Silver and Aaron dozed against the trunk of a giant oak tree, swords in hand, rifles on their laps. They smiled when they saw Cormac. All glanced at the river.

“They must be praying,” Silver said in Yoruba.

“Or toasting the King,” Cormac said.

Aaron smiled. “Foog the King.”

“And all his foogin’ court,” Silver said, and laughed.

Alone, alert to sounds in the forest and echoes from the river, Cormac closed his eyes and leaned back against a tree. They had been waiting now for two days for the force that Washington was certain would come to this cove along the river. He remembered the first time he saw Washington, bending under a lintel to enter a smoky room on Beaver Street, full of conspirators. He was even larger than Cormac had imagined from the descriptions of others; in every room he ever entered, Washington was the tallest man. Six-foot-four at least, with broad shoulders, the large ass of a horseman, huge hands, large booted feet. His skin was pockmarked. His cold blue eyes had an odd Oriental cast, the eyelids slanting upward. His nose was hawked, long, the taut skin rosy from the sun, the nostrils quivering as if trying to sniff out the person who would betray him, betray them all. While Cormac picked up that thought, asking himself: Which of them, in this room packed with men, was Mary Burton?

Now, remembering that first sight of Washington on the eve of the war, hearing again his laconic words about the coming struggle, the need for all of them to take arms and if necessary sacrifice their lives in order to be free, he wondered if Mary Burton was still alive. In those months in 1741, she had given her names to the inquisitors, adding new ones as she went along, and then had vanished. He had never heard from her again. She would now be fifty-one, ancient in these colonies of the young.

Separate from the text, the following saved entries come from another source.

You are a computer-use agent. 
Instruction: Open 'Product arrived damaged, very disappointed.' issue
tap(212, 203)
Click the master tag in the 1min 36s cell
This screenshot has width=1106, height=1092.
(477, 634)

Across the decades, as he had eased back into New York and returned to the print shop, he hoped he would find one morning a crudely written note from her, telling him she was alive, telling him about the child. He placed several blind advertisements in newspapers.
Mary, please write, C.
But immediately thought the effort was useless, since she could barely read and almost surely didn’t care about anyone in New York. There were no replies. She was gone. As Kongo was gone. As Quaco and his woman were gone.

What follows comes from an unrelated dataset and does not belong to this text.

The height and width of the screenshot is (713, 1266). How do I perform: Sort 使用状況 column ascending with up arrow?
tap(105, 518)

And I am here, he thought, obeying the command to live by taking lives, killing strangers. He looked like the same seventeen-year-old who had learned the printing trade in a shop on Cortlandt Street. The same young man who had buried Mr. Partridge after the cholera took him in 1753, while he raved about the coming republic of America. The same young man who had sold the print shop to a competitor and gone to work at the John Street Theater to be instructed in the use of masks and dyes and the postures of disguise. In the mirror he was that same young man. The one who last saw Kongo in a cave in Inwood, and learned across the years that the words he spoke to Cormac there were true. He was alive and young while everyone else his age was old or dead.

“They come,” Bantu said.

They arrived at dawn in eighty-four six-oared longboats, each carrying a dozen men. The English wore red and the Hessians wore blue. The guns of the frigates roared. All around them, the earth exploded with fire and metal. Cormac heard a young voice screaming in the dark:
“Oh, Ma, oh, Ma, help me, Ma.”

The black patrol waited, saving ball and shot. They could hear scrambling in the woods behind them, men panting. A bony farm boy came up from the river’s edge, his gun as useless as a reed, yelling,
“Run, run, there’s thousands of them.”
Bantu shot him and picked up his rifle.

The naval barrage was ferocious. Cormac didn’t need to tell the black patrol to lie flat, to use tree trunks as shields. Now trees were falling, splintered by cannon shot, and more young men were running past them in the dark.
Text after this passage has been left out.